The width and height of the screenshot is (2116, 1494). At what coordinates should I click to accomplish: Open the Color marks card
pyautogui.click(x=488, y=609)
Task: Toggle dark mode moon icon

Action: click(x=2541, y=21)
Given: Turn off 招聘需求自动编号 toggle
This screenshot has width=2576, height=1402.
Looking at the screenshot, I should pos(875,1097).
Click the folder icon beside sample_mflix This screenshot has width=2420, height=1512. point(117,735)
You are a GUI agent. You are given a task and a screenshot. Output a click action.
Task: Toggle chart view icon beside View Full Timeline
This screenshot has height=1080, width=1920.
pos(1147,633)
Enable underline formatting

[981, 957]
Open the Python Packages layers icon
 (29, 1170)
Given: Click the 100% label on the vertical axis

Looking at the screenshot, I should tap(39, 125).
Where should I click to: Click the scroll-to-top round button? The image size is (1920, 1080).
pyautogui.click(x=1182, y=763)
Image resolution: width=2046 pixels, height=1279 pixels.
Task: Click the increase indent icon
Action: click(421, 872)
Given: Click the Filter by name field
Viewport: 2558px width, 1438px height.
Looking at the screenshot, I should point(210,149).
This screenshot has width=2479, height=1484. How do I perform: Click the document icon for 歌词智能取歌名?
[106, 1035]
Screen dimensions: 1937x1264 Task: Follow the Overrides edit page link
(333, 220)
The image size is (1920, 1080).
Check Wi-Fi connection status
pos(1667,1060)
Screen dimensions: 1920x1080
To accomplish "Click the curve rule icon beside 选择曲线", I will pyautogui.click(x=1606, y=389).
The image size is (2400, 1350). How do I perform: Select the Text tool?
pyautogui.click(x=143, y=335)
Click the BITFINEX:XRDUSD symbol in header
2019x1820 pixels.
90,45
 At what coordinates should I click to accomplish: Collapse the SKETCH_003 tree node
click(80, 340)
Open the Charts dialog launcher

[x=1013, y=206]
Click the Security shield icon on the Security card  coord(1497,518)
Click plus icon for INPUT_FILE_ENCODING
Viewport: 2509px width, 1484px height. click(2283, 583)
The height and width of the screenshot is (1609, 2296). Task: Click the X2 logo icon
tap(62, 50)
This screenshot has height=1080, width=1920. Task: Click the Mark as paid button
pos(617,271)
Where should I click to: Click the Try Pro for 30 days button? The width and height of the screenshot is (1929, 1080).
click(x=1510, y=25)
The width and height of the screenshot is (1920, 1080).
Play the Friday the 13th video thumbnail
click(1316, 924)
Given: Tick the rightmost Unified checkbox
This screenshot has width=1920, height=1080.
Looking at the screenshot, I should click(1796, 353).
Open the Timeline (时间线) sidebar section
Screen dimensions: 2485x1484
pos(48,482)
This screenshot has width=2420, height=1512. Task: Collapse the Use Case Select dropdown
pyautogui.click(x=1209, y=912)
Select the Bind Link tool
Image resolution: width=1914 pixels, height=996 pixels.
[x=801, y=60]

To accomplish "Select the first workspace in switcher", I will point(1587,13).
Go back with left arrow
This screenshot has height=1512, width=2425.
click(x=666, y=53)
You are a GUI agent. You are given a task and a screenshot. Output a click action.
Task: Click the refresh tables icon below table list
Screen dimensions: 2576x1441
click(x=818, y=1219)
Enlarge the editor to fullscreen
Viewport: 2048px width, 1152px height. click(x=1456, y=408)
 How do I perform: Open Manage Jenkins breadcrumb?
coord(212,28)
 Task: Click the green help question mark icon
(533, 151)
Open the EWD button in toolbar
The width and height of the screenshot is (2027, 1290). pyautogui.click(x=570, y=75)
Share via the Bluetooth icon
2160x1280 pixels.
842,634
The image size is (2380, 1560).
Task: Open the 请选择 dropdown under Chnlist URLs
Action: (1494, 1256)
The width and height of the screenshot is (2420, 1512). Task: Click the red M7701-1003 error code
--- --- ---
PROMPT:
Repeat only the lines above, from the first line of the entries through the line that contains "Click the Security", including both ends.

OUTPUT OF THE EXERCISE:
The width and height of the screenshot is (2116, 1494). At what coordinates should I click to accomplish: Open the Color marks card
pyautogui.click(x=488, y=609)
Task: Toggle dark mode moon icon

Action: click(x=2541, y=21)
Given: Turn off 招聘需求自动编号 toggle
This screenshot has width=2576, height=1402.
Looking at the screenshot, I should pos(875,1097).
Click the folder icon beside sample_mflix This screenshot has width=2420, height=1512. point(117,735)
You are a GUI agent. You are given a task and a screenshot. Output a click action.
Task: Toggle chart view icon beside View Full Timeline
This screenshot has height=1080, width=1920.
pos(1147,633)
Enable underline formatting

[981, 957]
Open the Python Packages layers icon
 (29, 1170)
Given: Click the 100% label on the vertical axis

Looking at the screenshot, I should tap(39, 125).
Where should I click to: Click the scroll-to-top round button? The image size is (1920, 1080).
pyautogui.click(x=1182, y=763)
Image resolution: width=2046 pixels, height=1279 pixels.
Task: Click the increase indent icon
Action: click(421, 872)
Given: Click the Filter by name field
Viewport: 2558px width, 1438px height.
Looking at the screenshot, I should point(210,149).
This screenshot has width=2479, height=1484. How do I perform: Click the document icon for 歌词智能取歌名?
[106, 1035]
Screen dimensions: 1937x1264 Task: Follow the Overrides edit page link
(333, 220)
The image size is (1920, 1080).
Check Wi-Fi connection status
pos(1667,1060)
Screen dimensions: 1920x1080
To accomplish "Click the curve rule icon beside 选择曲线", I will pyautogui.click(x=1606, y=389).
The image size is (2400, 1350). How do I perform: Select the Text tool?
pyautogui.click(x=143, y=335)
Click the BITFINEX:XRDUSD symbol in header
2019x1820 pixels.
90,45
 At what coordinates should I click to accomplish: Collapse the SKETCH_003 tree node
click(80, 340)
Open the Charts dialog launcher

[x=1013, y=206]
Click the Security shield icon on the Security card  coord(1497,518)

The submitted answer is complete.